### Exercice proposé:
Recopiez intégralement et à l'identique le passage ci-dessous sur l'autobiographie en bande dessinée.

### Passage fourni:

· · ·

En autobiographie (que ce soit en bande dessinée ou dans tout autre médium), il y a un espèce de contrat implicite qui s'installe entre le lecteur et l'auteur: l'auteur s'engage à dire la véritém tandis que le lecteur s'engage à le croire, ou à mettre en doute - bref, d'avoir une opinion quant à l'authenticité. Cependant, détail très très important dans ce genre, la vérité n'existe pas en tant que telle; tout ce que dit l'auteur passe invariablement devant le filtre de sa subjectivité. Dès qu'un évènement est raconté, l'auteur procède à un certain choix de mots par rapport à d'autres, certaines images, certaines façons de raconter qui oriente le lecteur vers son ponit de vue. Il doit aussi faire un choix dans ce qui a à raconter; il est clair qu'on ne peut pas tout décrire, tout raconter, qu'une tonne de détails devra être mis sous silence (c'est d'autant plus vrai en bande dessinée qu'en roman; un roman de 100 pages pourrait facilement faire 500 pages en adaptation - mais encore, la comparaison est plus que délicate, car il s'agit de deux média proches, car tous les deux narratifs, mais opposés à la fois, car une image en dit bien plus long que les mots).

· · ·

### Données affichées:
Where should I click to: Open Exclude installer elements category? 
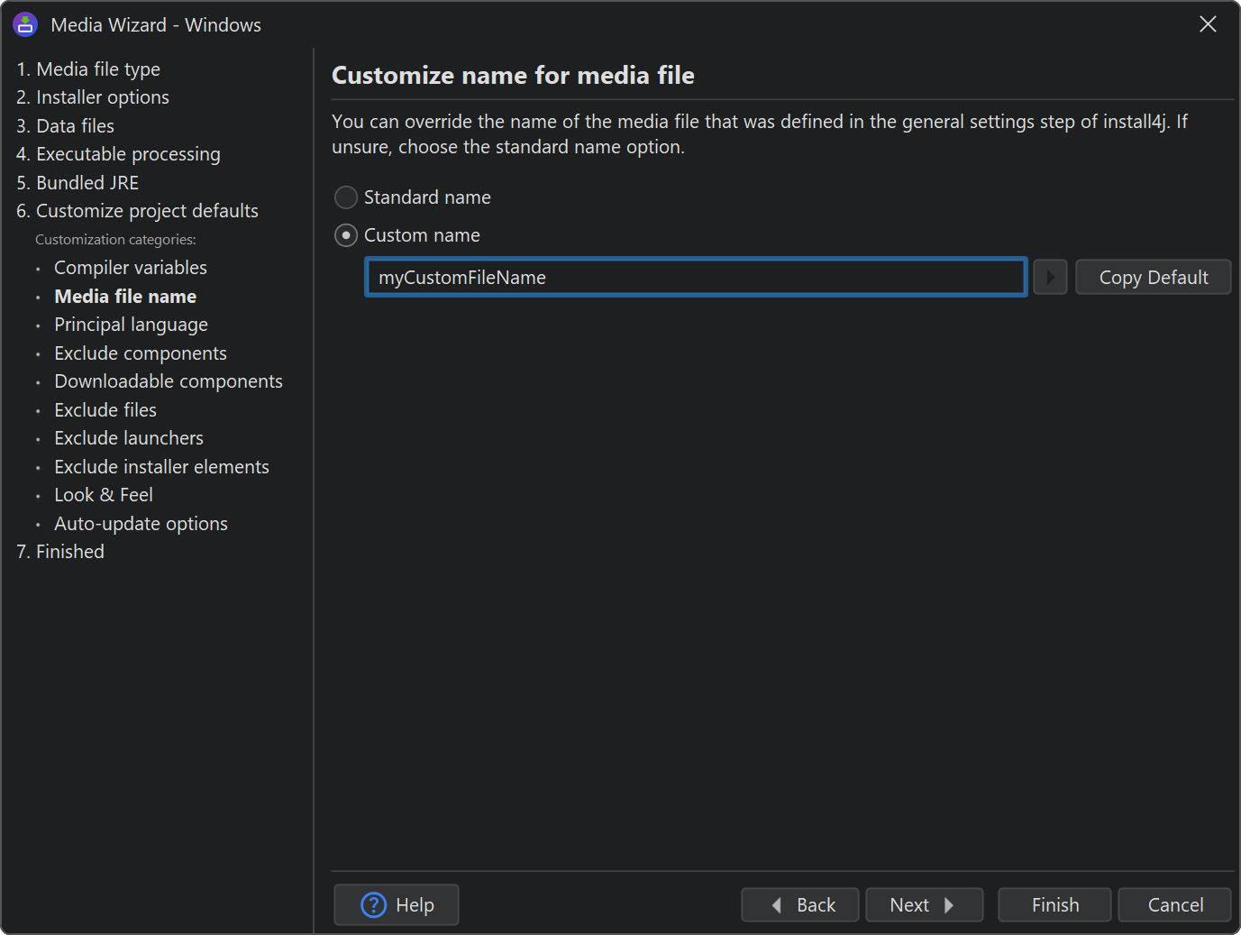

· · ·

### Solution du problème:
En autobiographie (que ce soit en bande dessinée ou dans tout autre médium), il y a un espèce de contrat implicite qui s'installe entre le lecteur et l'auteur: l'auteur s'engage à dire la véritém tandis que le lecteur s'engage à le croire, ou à mettre en doute - bref, d'avoir une opinion quant à l'authenticité. Cependant, détail très très important dans ce genre, la vérité n'existe pas en tant que telle; tout ce que dit l'auteur passe invariablement devant le filtre de sa subjectivité. Dès qu'un évènement est raconté, l'auteur procède à un certain choix de mots par rapport à d'autres, certaines images, certaines façons de raconter qui oriente le lecteur vers son ponit de vue. Il doit aussi faire un choix dans ce qui a à raconter; il est clair qu'on ne peut pas tout décrire, tout raconter, qu'une tonne de détails devra être mis sous silence (c'est d'autant plus vrai en bande dessinée qu'en roman; un roman de 100 pages pourrait facilement faire 500 pages en adaptation - mais encore, la comparaison est plus que délicate, car il s'agit de deux média proches, car tous les deux narratifs, mais opposés à la fois, car une image en dit bien plus long que les mots).